Advertisement

Kerry Attacks Cheney Through His Business Ties to Halliburton

Share
Times Staff Writers

Sen. John F. Kerry attacked Vice President Dick Cheney on Friday on an issue that has simmered, but so far failed to reach full boil in this year’s White House race: Halliburton.

Cheney ran Houston-based Halliburton between 1995 and 2000, a time when the oil services giant had immersed itself in controversial business dealings from Iran to Nigeria to Wall Street. As vice president, he still gets money as part of his retirement package from Halliburton, even as the federal government has paid the firm billions of dollars for its work in rebuilding Iraq.

On Friday, Kerry ripped Cheney’s ties in a speech that sought to make Halliburton a prime example of a series of mistakes that Democrats say the administration has committed in Iraq.

Advertisement

Halliburton was awarded government contracts for work in Iraq, some of them won without competitive bidding. Investigations have since turned up evidence of overcharging, waste and kickbacks involving the firm.

“Dick Cheney’s old company, Halliburton, has profited from the mess in Iraq at the expense of American troops and taxpayers,” Kerry said at a campaign stop in Albuquerque. “While Halliburton has been engaging in massive overcharging, wasteful practices under this no-bid contract, Dick Cheney has continued to receive compensation from his former company.”
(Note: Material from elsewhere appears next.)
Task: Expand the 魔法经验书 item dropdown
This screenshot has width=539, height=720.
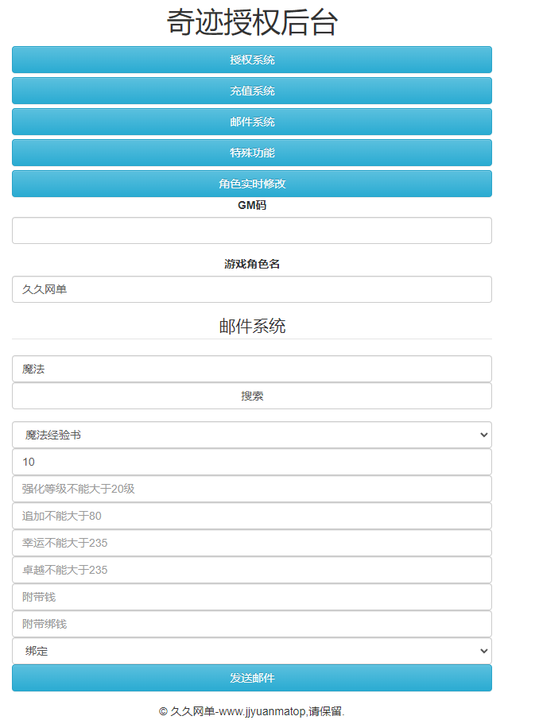Action: click(x=252, y=435)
Kerry frequently has used Halliburton as an icon for abuse by corporate special interests, but Friday was the first time the Democratic presidential nominee targeted Cheney’s link to it. The barrage was continuing evidence of the more aggressive posture Kerry has adopted on the campaign trail since augmenting his staff with veterans from the Clinton White House in recent weeks.

Kerry’s attack on the stump was accompanied by a new television ad that began airing Friday in Oregon, where Cheney flew to campaign. It will also be shown in other battleground states. The ad criticized the money the Bush administration has spent so far in Iraq.

“Halliburton got billions in no-bid contracts in Iraq. What did we get? A $200-billion bill for Iraq. Lost jobs. Rising healthcare costs. It’s time for a new direction,” the ad says.

“Who is minding the store while all of this is happening? Who’s in charge?” Kerry demanded in his speech.

Advertisement

Cheney spokeswoman Anne Womack called the Kerry charges “recycled, old attacks.”

Bush campaign spokesman Steve Schmidt dismissed the charges as “baseless” and “hypocrisy,” countering that a couple of Kerry’s own fundraisers were lobbyists for Halliburton.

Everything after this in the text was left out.